_Provided records_:
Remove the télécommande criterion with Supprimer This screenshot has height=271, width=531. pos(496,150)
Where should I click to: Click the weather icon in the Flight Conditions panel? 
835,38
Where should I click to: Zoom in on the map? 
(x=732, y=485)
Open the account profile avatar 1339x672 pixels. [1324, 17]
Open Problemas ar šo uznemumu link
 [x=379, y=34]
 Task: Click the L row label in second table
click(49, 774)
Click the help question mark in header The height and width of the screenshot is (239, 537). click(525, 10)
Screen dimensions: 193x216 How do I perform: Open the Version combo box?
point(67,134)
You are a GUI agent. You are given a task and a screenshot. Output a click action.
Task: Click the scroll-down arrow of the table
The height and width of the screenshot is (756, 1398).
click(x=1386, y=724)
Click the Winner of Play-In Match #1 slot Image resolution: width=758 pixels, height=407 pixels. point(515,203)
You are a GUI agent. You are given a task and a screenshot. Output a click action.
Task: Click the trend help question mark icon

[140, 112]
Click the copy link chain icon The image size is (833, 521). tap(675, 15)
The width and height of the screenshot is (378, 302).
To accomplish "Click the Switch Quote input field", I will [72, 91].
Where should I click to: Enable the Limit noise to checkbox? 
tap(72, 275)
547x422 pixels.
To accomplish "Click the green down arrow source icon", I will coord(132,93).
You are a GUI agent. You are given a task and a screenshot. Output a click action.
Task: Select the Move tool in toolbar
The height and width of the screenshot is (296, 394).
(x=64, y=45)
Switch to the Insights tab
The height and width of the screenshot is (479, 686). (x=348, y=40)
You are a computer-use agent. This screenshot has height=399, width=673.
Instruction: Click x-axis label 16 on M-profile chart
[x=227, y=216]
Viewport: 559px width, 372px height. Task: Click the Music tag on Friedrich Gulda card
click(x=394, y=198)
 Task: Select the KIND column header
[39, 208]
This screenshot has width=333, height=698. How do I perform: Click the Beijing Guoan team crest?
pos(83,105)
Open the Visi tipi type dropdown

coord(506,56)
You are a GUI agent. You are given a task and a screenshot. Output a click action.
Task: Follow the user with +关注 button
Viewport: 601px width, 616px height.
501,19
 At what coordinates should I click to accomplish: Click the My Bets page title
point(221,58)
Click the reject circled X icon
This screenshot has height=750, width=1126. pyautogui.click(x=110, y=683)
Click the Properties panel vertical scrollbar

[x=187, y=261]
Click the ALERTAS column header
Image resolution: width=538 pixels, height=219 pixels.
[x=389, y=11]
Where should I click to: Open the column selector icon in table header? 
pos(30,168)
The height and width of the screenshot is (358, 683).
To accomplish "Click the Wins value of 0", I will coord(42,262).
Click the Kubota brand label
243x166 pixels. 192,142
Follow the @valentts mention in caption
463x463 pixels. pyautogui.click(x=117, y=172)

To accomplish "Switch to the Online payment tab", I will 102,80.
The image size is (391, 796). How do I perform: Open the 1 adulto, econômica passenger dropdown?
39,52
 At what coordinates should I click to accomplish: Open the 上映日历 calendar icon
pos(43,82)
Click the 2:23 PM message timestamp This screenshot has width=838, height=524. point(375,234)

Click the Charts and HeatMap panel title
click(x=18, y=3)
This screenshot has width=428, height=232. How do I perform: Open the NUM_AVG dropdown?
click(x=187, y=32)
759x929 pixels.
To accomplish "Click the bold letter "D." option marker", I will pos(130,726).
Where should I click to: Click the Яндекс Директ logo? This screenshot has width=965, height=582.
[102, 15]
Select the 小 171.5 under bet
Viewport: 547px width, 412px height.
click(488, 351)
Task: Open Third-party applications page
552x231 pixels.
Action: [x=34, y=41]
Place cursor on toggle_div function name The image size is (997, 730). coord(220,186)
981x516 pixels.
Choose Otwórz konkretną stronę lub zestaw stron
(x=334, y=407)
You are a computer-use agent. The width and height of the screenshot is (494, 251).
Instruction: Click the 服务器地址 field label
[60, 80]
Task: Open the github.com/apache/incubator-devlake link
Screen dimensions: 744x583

_What you should do_: Output the material above as a JSON list of strings, with one string for each line and no blank lines.

_Result below_:
[
  "Remove the télécommande criterion with Supprimer This screenshot has height=271, width=531. pos(496,150)",
  "Where should I click to: Click the weather icon in the Flight Conditions panel? ",
  "835,38",
  "Where should I click to: Zoom in on the map? ",
  "(x=732, y=485)",
  "Open the account profile avatar 1339x672 pixels. [1324, 17]",
  "Open Problemas ar šo uznemumu link",
  " [x=379, y=34]",
  " Task: Click the L row label in second table",
  "click(49, 774)",
  "Click the help question mark in header The height and width of the screenshot is (239, 537). click(525, 10)",
  "Screen dimensions: 193x216 How do I perform: Open the Version combo box?",
  "point(67,134)",
  "You are a GUI agent. You are given a task and a screenshot. Output a click action.",
  "Task: Click the scroll-down arrow of the table",
  "The height and width of the screenshot is (756, 1398).",
  "click(x=1386, y=724)",
  "Click the Winner of Play-In Match #1 slot Image resolution: width=758 pixels, height=407 pixels. point(515,203)",
  "You are a GUI agent. You are given a task and a screenshot. Output a click action.",
  "Task: Click the trend help question mark icon",
  "[140, 112]",
  "Click the copy link chain icon The image size is (833, 521). tap(675, 15)",
  "The width and height of the screenshot is (378, 302).",
  "To accomplish \"Click the Switch Quote input field\", I will [72, 91].",
  "Where should I click to: Enable the Limit noise to checkbox? ",
  "tap(72, 275)",
  "547x422 pixels.",
  "To accomplish \"Click the green down arrow source icon\", I will coord(132,93).",
  "You are a GUI agent. You are given a task and a screenshot. Output a click action.",
  "Task: Select the Move tool in toolbar",
  "The height and width of the screenshot is (296, 394).",
  "(x=64, y=45)",
  "Switch to the Insights tab",
  "The height and width of the screenshot is (479, 686). (x=348, y=40)",
  "You are a computer-use agent. This screenshot has height=399, width=673.",
  "Instruction: Click x-axis label 16 on M-profile chart",
  "[x=227, y=216]",
  "Viewport: 559px width, 372px height. Task: Click the Music tag on Friedrich Gulda card",
  "click(x=394, y=198)",
  " Task: Select the KIND column header",
  "[39, 208]",
  "This screenshot has width=333, height=698. How do I perform: Click the Beijing Guoan team crest?",
  "pos(83,105)",
  "Open the Visi tipi type dropdown",
  "coord(506,56)",
  "You are a GUI agent. You are given a task and a screenshot. Output a click action.",
  "Task: Follow the user with +关注 button",
  "Viewport: 601px width, 616px height.",
  "501,19",
  " At what coordinates should I click to accomplish: Click the My Bets page title",
  "point(221,58)",
  "Click the reject circled X icon",
  "This screenshot has height=750, width=1126. pyautogui.click(x=110, y=683)",
  "Click the Properties panel vertical scrollbar",
  "[x=187, y=261]",
  "Click the ALERTAS column header",
  "Image resolution: width=538 pixels, height=219 pixels.",
  "[x=389, y=11]",
  "Where should I click to: Open the column selector icon in table header? ",
  "pos(30,168)",
  "The height and width of the screenshot is (358, 683).",
  "To accomplish \"Click the Wins value of 0\", I will coord(42,262).",
  "Click the Kubota brand label",
  "243x166 pixels. 192,142",
  "Follow the @valentts mention in caption",
  "463x463 pixels. pyautogui.click(x=117, y=172)",
  "To accomplish \"Switch to the Online payment tab\", I will 102,80.",
  "The image size is (391, 796). How do I perform: Open the 1 adulto, econômica passenger dropdown?",
  "39,52",
  " At what coordinates should I click to accomplish: Open the 上映日历 calendar icon",
  "pos(43,82)",
  "Click the 2:23 PM message timestamp This screenshot has width=838, height=524. point(375,234)",
  "Click the Charts and HeatMap panel title",
  "click(x=18, y=3)",
  "This screenshot has width=428, height=232. How do I perform: Open the NUM_AVG dropdown?",
  "click(x=187, y=32)",
  "759x929 pixels.",
  "To accomplish \"Click the bold letter \"D.\" option marker\", I will pos(130,726).",
  "Where should I click to: Click the Яндекс Директ logo? This screenshot has width=965, height=582.",
  "[102, 15]",
  "Select the 小 171.5 under bet",
  "Viewport: 547px width, 412px height.",
  "click(488, 351)",
  "Task: Open Third-party applications page",
  "552x231 pixels.",
  "Action: [x=34, y=41]",
  "Place cursor on toggle_div function name The image size is (997, 730). coord(220,186)",
  "981x516 pixels.",
  "Choose Otwórz konkretną stronę lub zestaw stron",
  "(x=334, y=407)",
  "You are a computer-use agent. The width and height of the screenshot is (494, 251).",
  "Instruction: Click the 服务器地址 field label",
  "[60, 80]",
  "Task: Open the github.com/apache/incubator-devlake link",
  "Screen dimensions: 744x583"
]